1. What do we need to know in order to make decisions about our mentoring program’s future?

Always, your evaluation should be geared toward the decisions that must be made by your decision makers. First, determine who your decision makers are. Second, list their most important decision needs, or ask them what they are. Usually these decisions include some of the following: Should we spend our money on another round of this? What, if anything, should we add or drop? What were the anticipated and unanticipated outcomes of the effort? What, if any, harm was done? Should the type or number of participants be the same or different? Could we get the same effects with a different approach?

2. What data will help answer these questions?

You have a large choice of data. The programs we evaluate and others we’ve observed focus on some or all of these various measures: program satisfaction; knowledge and skills acquired; mentees’ career progress (e.g., promotions, raises, career decisions); mentees’ self-confidence; employee retention; contacts made/people met; risks taken; mistakes avoided; money saved; products or processes created; best features of the program; program weaknesses; recommendations for improvements. Your most difficult task will be determining what exactly the mentoring component (as opposed to other factors) contributed to these changes.

You also have to decide among data sources. Will you contact mentees, mentors, mentees’ managers, program planners, others in a position to know something about the program? Will you analyze written documents such as training materials and the mentees’ development plans?

3. Who should do the evaluations, an external expert, the planning team, or some combination?

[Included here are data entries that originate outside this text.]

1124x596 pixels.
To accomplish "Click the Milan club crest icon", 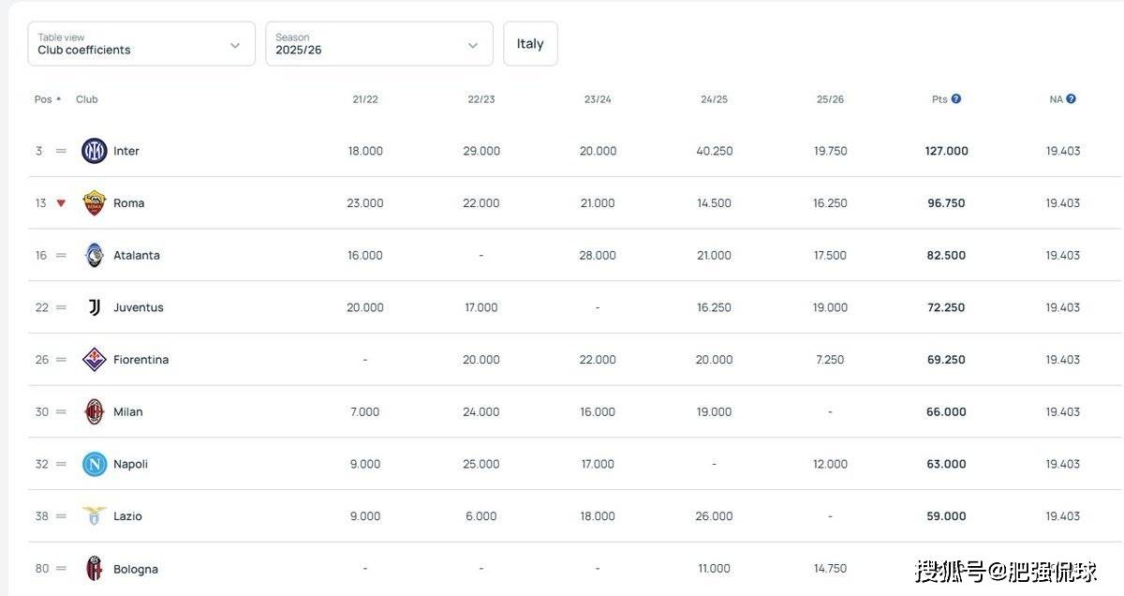I will pos(95,411).
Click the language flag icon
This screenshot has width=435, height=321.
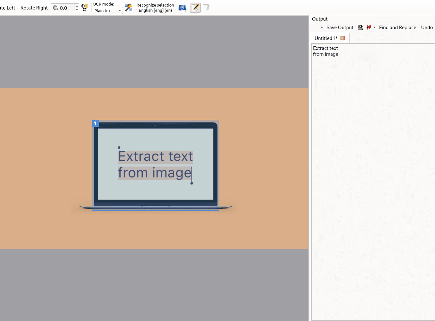tap(182, 8)
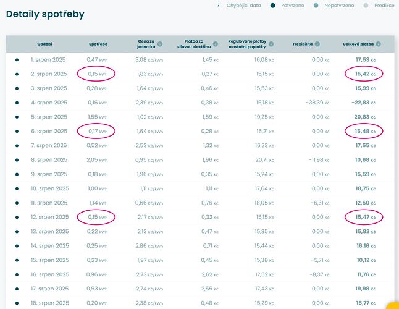Image resolution: width=399 pixels, height=309 pixels.
Task: Click the question mark for Chybějící data
Action: click(x=218, y=6)
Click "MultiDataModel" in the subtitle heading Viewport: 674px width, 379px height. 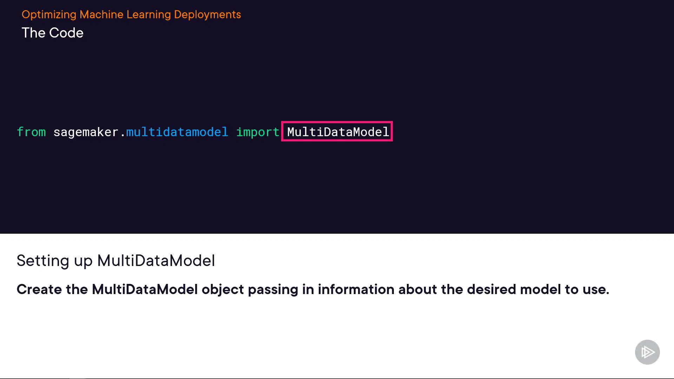[156, 261]
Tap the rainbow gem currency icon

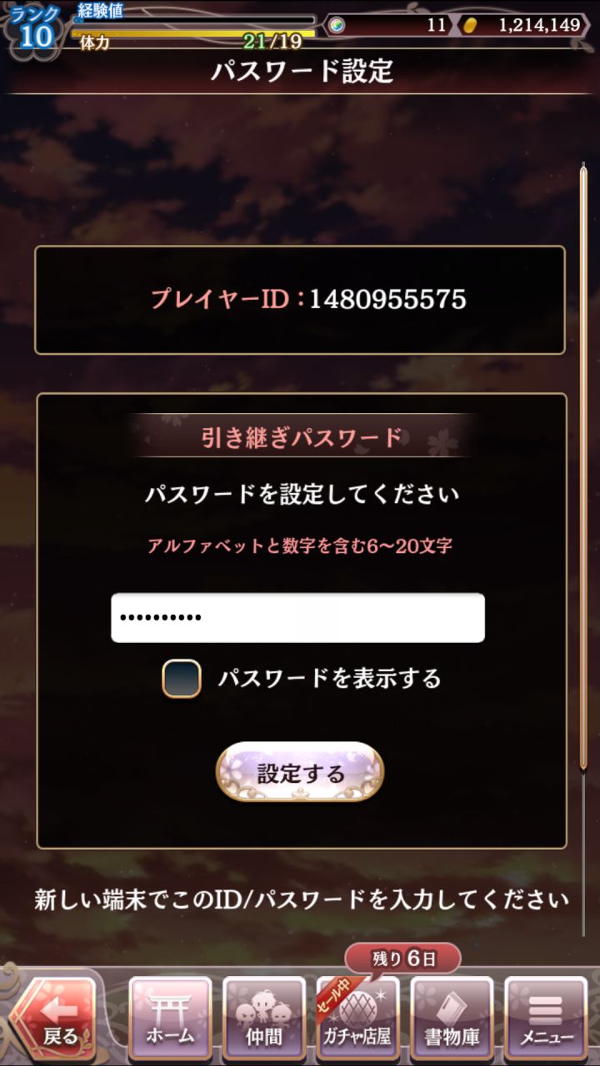pos(337,25)
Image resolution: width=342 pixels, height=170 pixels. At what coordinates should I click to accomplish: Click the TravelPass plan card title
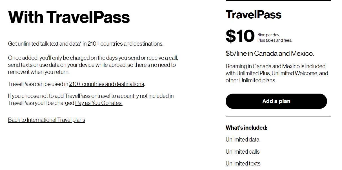pos(253,15)
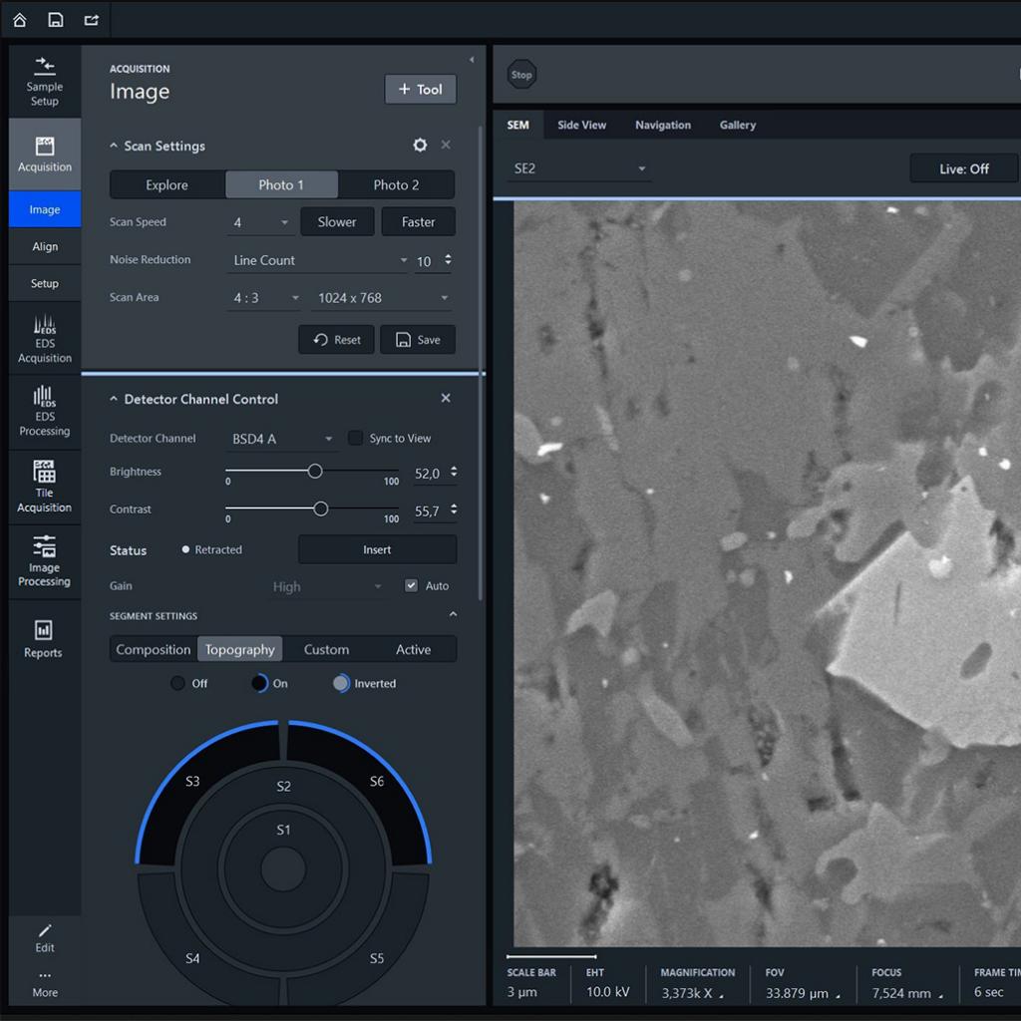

The planning/implementation group should collect at least some of the data internally. Examples include: numbers of mentors and mentees, participants’ satisfaction with training they received, their satisfaction with the mentoring experience as a whole, whether or not planned activities actually occurred. Participants can turn in reports on what they did together, what they learned, and suggestions for improvements. You can also get short-term retention numbers (Do participants stay with your organization after they complete the program?).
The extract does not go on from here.